Employers in British Columbia are expecting salary increases of 2.8 per cent, while companies in Alberta, Ontario and Quebec expect salaries to increase 2.7 per cent. Employers in Newfoundland and Labrador are expecting the highest annual salary increases at 3.1 per cent, led by rising oil production and mining in the province.
U.S. stock index futures gained on Tuesday ahead of the release of manufacturing data as investors looked for fresh signs of domestic demand in the world’s largest economy amid softening global growth, Reuters reports. In Canada, market sentiment may be determined by Canadian monthly GDP, which is expected to rise a modest 0.1 per cent.
“The expected modest advance in July GDP points to slower 1.4% annualized growth in Q3 after Q2’s 3.7% spike, in line with the BoC’s call (1.5%) in the July MPR,” writes Sal Guatieri, senior economist at BMO Capital Markets.
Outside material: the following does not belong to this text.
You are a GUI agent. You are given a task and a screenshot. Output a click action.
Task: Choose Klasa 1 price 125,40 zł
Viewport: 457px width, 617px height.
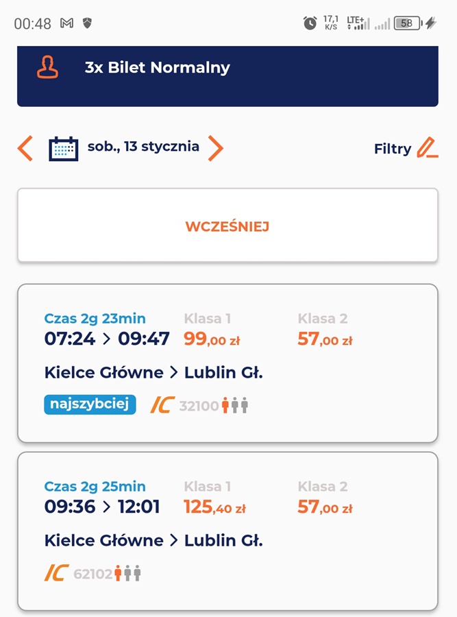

Here’s what’s you need to know this morning:
Statistics Canada reports gross domestic product by industry for July at 8:30 a.m. ET
Canada Manufacturing Technology Show in Toronto
Premier Jason Kenney speech to Calgary Chamber of Commerce on Alberta economy at 12:15 p.m. MT in Calgary
Public Interest Alberta to release new data on minimum wage freeze in Edmonton
In Saskatoon, eight food and agriculture entrepreneurs from five provinces across Canada are coming to Saskatoon October 1 and 2 to convince industry investors that their enterprises are worthy of US$1.25 million to help them grow and flourish
Disclosure application hearing for Huawei executive Meng Wanzhou’s case in Vancouver
Northwest Territories election
More than a third of Canadians have no retirement savings, and one-half live paycheque to paycheque, a new poll by accounting firm BDO Canada has found. Indeed, debt is overwhelming one quarter of the respondents. One-third of them can’t afford to pay off their credit cards, and the number of cardholders has increased in one year to 57 per cent from 53 per cent. Forty per cent owe more than $20,000 on non-mortgage debt.
And gen-Xers are more indebted than are millennials and baby boomers, and 38 per cent of the cohort have no retirement savings. One alarming result to come from the poll was that 69 per cent of the respondents say they won’t have enough savings to last through retirement.